===== DOCUMENT SECTION =====

Energy Transition #6: How the Upstream Industry Can Reduce GHG Emissions

One of the first steps of the Upstream Energy Transition is to improve efficiencies of current facilities and particularly to reduce Greenhouse Gas (GHG) emissions.  Decarbonisation was discussed previously so this article is particularly about reducing methane and volatile organic compound (VOC) emissions.  The Upstream industry has a corporate responsibility to reduce these emissions and deliver Safety, Environmental Stewardship, and Value Recovery.

The 2015 United Nations Framework Convention on Climate Change Paris Agreement identified pathways to reduce the atmospheric methane burden as part of the commitment to reduce Greenhouse Gas (GHG) emissions.  Methane is the second most important anthropogenic GHG[1] and it has a 100-yr global warming potential (GWP) of 28-36 compared to CO2.  (Sometimes methane emissions are quoted with the 20-yr GWP which is 84-87 compared to CO2.)  Methane only lasts about 10-12 years in the atmosphere, whilst CO2 lasts thousands of years.  Measures to mitigate methane emissions can therefore have a rapid positive effect on climate change due to their short life duration.  Anthropogenic sources of global methane emissions were estimated in 2017 to be 380 Tg CH4 yr−1 and of this total 84 Tg CH4 yr−1 was estimated to be from oil & gas fossil fuels.[2]  Agricultural and fossil fuel sources of methane emissions are roughly similar with agricultural sources (enteric fermentation and manure) about 115 Tg CH4 yr−1.

Methane and VOC emissions are critical as follows:

  • Safety – methane leaks can accumulate to critical levels and constitute fire and blast risks; and VOC leaks pose significant personal health risks to people;
  • Environment – as noted above, GHG’s directly impact climate change;
  • Value – every hydrocarbon molecule emitted and not contained is unable to be monetised.

Methane/VOC emissions can be several types:  (1) “fugitive”, e.g. from unplanned leaks; (2) “engineered”, e.g. where instrument gas is used in pneumatic controller devices; and (3) “maintenance practices”, e.g. blowdown of equipment or pipelines to prepare for some kind of work.  This article does not address combustion emissions.

=====

_WHAT TO DO_: Can you copy out, word for word, the portion of the upstream emissions article that opens with the words containing "One of the first" and closes with "and Value Recovery."? Work only from the upstream emissions article.

===== ENTRIES PROVIDED =====

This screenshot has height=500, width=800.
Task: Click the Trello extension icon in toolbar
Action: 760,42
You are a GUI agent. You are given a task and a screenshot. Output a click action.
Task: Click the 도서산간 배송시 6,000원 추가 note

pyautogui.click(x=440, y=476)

=====
===== ENTRIES PROVIDED =====

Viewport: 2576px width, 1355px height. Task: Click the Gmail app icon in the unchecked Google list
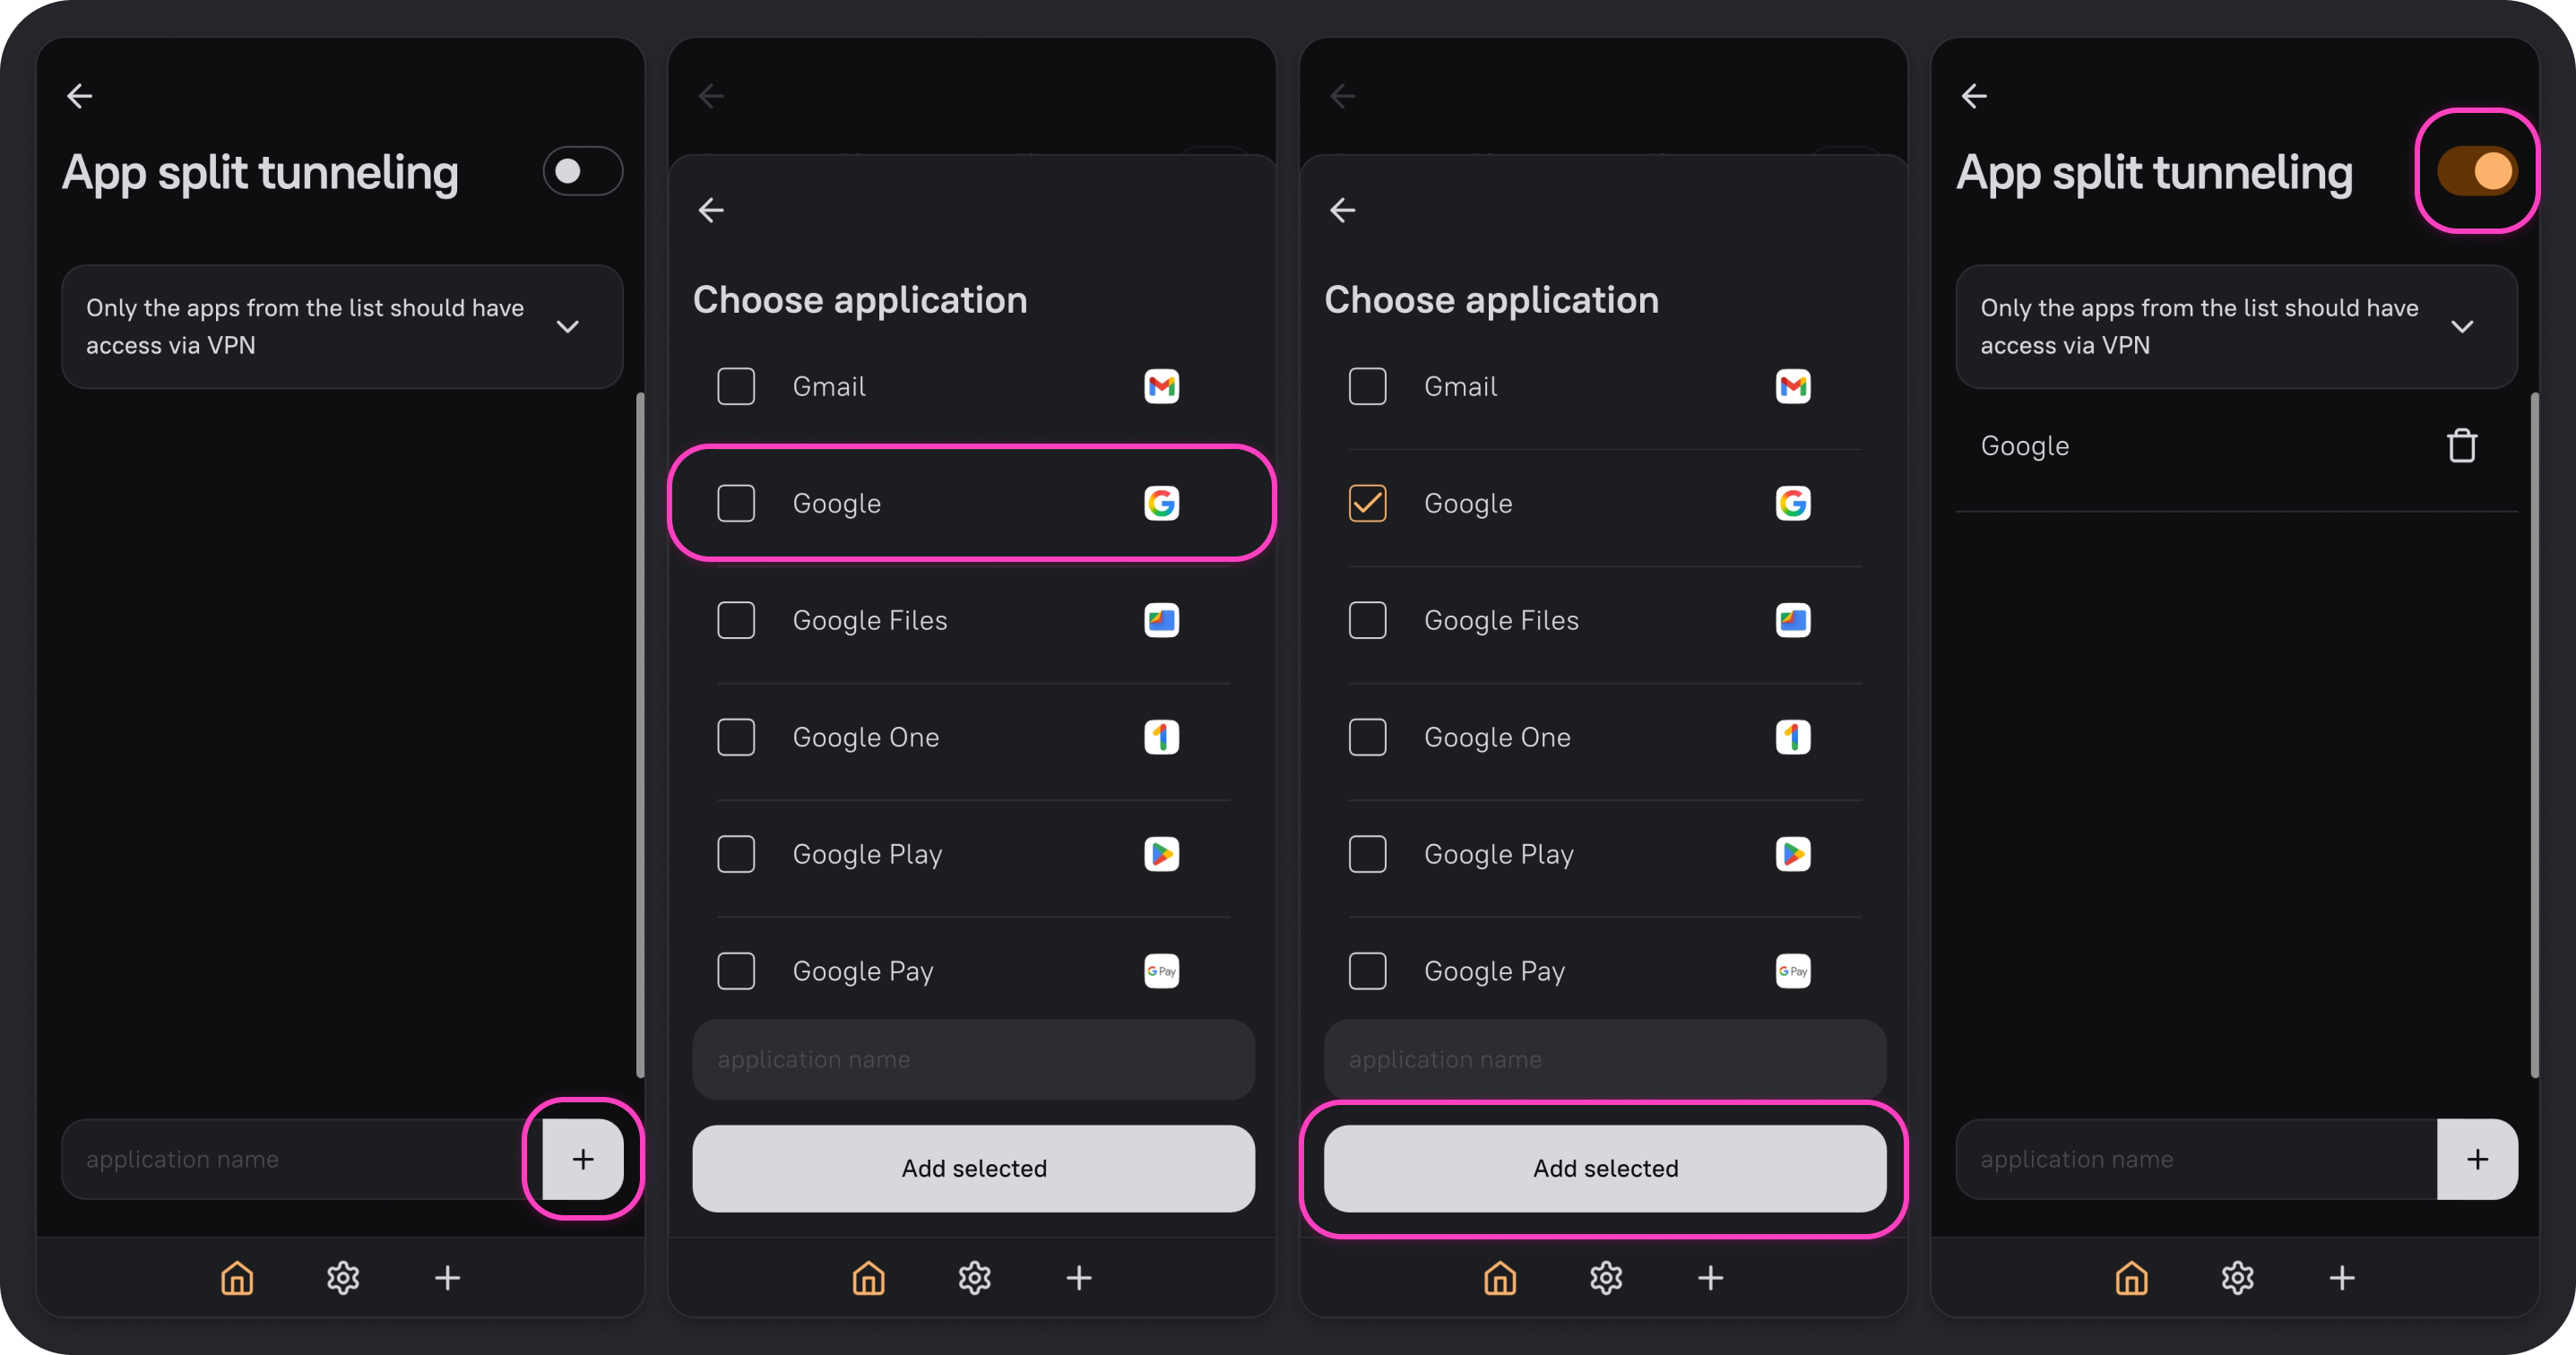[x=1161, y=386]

=====

_WRITTEN ANSWER_:
One of the first steps of the Upstream Energy Transition is to improve efficiencies of current facilities and particularly to reduce Greenhouse Gas (GHG) emissions.  Decarbonisation was discussed previously so this article is particularly about reducing methane and volatile organic compound (VOC) emissions.  The Upstream industry has a corporate responsibility to reduce these emissions and deliver Safety, Environmental Stewardship, and Value Recovery.